Source: L'Oeil du Sahel N°1834

Cameroun : l’ossement humain, le nouvel or blanc

"J’avais avisé le Délégué du gouvernement"

Quand Aboubakar Siroma, ex sénateur SDF de l’Adamaoua est monté au créneau en 2022 pour dénoncer la disparition des cimetières à Ngaoundéré, il a été traité de manière curieuse. La seule partie de sa dénonciation qui a manifestement retenu l’attention et qui lui a valu 9h d’audition dans les services de la police à Ngaoundéré, c’était pour avoir dit que les autorités de la ville ont échoué pour n’avoir pas sécurisé les sépultures. Pourtant, ce que voulait prévenir cet élu du peuple, c’était bien ce trafic des ossements humains.
Aujourd’hui, la population de l’Adamaoua en est à pleurer la profanation des tombes et plus douloureusement encore, de nombreux assassinats et disparitions de personnes. Le lien de ces malheurs semble de plus en plus établi avec le trafic luxuriant des ossements humains. De fait, en 2022, il soulignait que «la situation est extrêmement grave. Je me souviens, quand j’étais enfant, il y avait un cimetière chrétien vers Beka-Hosséré, à l’endroit qu’on appelait Lac Mission. Les parents de nos amis chrétiens y étaient enterrés. Mais à ma grande surprise, cet endroit est devenu une ville, avec des habitations.

= Exercice proposé =
Reproduisez fidèlement le passage de l’article sur le trafic d’ossements humains qui commence par « Aujourd’hui, la population » et se poursuit jusqu’à « avec des habitations. ».

[Données de coordonnées des éléments]
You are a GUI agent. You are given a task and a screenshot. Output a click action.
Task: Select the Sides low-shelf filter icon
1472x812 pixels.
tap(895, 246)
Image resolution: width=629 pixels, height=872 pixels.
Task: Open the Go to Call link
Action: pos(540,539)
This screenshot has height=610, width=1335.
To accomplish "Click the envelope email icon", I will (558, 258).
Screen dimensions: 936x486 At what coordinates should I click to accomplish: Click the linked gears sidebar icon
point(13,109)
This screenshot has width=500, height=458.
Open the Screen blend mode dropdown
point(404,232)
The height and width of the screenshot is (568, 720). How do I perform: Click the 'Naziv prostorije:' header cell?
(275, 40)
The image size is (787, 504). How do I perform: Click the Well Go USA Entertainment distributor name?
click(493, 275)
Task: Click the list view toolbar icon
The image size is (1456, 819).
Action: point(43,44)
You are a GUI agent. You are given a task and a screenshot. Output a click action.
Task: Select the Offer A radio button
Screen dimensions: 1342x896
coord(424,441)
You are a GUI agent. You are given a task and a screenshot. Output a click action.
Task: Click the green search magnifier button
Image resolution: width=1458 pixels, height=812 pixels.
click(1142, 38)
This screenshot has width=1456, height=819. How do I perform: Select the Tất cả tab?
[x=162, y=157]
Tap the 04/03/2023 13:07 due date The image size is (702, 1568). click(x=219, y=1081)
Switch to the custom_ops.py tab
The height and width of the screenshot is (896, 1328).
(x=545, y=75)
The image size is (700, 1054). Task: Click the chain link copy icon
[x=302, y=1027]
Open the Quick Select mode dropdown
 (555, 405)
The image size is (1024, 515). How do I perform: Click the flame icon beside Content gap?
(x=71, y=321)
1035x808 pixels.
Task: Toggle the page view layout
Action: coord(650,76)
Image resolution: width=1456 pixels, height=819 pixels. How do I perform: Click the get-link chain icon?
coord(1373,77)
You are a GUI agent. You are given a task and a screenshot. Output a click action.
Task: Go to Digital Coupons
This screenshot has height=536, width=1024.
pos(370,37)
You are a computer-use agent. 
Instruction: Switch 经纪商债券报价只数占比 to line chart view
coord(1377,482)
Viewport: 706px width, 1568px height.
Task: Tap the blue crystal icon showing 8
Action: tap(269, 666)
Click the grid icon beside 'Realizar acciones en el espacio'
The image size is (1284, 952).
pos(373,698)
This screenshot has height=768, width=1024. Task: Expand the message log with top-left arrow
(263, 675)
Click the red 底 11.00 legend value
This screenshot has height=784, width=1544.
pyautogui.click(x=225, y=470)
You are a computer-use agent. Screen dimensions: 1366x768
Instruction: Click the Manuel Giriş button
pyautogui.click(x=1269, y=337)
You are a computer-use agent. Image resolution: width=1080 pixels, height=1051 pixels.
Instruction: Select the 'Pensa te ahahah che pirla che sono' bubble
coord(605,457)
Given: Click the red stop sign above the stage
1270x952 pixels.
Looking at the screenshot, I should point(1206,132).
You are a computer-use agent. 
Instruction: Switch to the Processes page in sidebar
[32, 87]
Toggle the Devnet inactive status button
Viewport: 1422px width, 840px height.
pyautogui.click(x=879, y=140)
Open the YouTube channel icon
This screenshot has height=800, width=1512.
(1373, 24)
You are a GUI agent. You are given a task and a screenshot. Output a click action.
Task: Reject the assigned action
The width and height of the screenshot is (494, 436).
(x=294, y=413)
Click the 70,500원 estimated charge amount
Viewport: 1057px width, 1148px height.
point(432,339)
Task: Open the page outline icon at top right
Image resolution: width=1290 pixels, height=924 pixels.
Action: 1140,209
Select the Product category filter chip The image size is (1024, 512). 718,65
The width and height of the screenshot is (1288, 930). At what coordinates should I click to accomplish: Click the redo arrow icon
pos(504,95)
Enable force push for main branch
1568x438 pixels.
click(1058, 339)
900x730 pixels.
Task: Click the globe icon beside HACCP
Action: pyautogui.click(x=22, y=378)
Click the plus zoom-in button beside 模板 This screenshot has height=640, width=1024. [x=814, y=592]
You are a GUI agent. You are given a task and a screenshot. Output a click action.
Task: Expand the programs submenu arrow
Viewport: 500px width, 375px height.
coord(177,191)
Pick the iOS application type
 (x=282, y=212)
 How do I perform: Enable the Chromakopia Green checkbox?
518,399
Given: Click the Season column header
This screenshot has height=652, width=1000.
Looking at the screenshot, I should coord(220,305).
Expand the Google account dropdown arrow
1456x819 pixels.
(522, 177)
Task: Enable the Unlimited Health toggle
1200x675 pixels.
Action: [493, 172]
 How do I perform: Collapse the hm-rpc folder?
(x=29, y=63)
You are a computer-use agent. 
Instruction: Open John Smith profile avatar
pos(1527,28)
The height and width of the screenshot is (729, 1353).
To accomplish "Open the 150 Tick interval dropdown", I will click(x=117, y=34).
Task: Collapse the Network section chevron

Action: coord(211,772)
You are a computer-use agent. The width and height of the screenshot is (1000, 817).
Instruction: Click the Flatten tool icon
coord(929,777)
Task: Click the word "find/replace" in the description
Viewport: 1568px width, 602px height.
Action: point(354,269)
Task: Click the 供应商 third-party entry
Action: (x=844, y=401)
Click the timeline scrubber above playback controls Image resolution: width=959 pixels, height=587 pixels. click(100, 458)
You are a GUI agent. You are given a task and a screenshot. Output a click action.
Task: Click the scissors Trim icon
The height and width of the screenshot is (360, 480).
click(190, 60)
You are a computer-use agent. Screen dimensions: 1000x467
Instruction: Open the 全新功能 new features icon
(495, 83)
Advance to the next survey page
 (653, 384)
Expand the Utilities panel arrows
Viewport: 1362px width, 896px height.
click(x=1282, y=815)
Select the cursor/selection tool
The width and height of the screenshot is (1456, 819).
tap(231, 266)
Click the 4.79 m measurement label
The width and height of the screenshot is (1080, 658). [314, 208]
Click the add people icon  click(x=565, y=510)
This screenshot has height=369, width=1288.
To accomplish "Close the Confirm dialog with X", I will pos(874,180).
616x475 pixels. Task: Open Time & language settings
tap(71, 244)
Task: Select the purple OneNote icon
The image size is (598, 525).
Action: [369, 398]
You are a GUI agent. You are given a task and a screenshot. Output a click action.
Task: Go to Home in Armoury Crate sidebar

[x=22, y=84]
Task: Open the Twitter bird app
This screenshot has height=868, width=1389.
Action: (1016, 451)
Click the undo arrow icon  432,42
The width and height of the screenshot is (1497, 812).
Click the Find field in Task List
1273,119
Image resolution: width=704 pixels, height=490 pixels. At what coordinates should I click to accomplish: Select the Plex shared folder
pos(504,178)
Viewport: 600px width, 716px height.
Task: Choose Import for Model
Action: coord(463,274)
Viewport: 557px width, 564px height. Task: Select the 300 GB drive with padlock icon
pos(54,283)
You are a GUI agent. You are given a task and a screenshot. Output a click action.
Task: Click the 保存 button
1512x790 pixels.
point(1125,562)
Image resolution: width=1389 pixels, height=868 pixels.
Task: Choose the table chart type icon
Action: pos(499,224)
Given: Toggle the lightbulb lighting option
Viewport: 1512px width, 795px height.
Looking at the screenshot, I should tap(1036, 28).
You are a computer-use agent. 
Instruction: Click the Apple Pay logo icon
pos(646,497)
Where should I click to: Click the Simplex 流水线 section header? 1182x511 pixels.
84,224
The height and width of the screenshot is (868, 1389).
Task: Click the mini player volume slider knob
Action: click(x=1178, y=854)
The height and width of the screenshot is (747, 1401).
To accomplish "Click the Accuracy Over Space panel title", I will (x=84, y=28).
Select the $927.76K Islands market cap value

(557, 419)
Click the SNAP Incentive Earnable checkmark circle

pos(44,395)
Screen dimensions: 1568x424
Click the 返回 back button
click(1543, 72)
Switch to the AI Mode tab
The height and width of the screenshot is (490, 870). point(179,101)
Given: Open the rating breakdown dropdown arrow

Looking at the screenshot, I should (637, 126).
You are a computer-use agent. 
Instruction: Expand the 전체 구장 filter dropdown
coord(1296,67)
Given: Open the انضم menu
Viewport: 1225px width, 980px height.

= Résultat obtenu =
Aujourd’hui, la population de l’Adamaoua en est à pleurer la profanation des tombes et plus douloureusement encore, de nombreux assassinats et disparitions de personnes. Le lien de ces malheurs semble de plus en plus établi avec le trafic luxuriant des ossements humains. De fait, en 2022, il soulignait que «la situation est extrêmement grave. Je me souviens, quand j’étais enfant, il y avait un cimetière chrétien vers Beka-Hosséré, à l’endroit qu’on appelait Lac Mission. Les parents de nos amis chrétiens y étaient enterrés. Mais à ma grande surprise, cet endroit est devenu une ville, avec des habitations.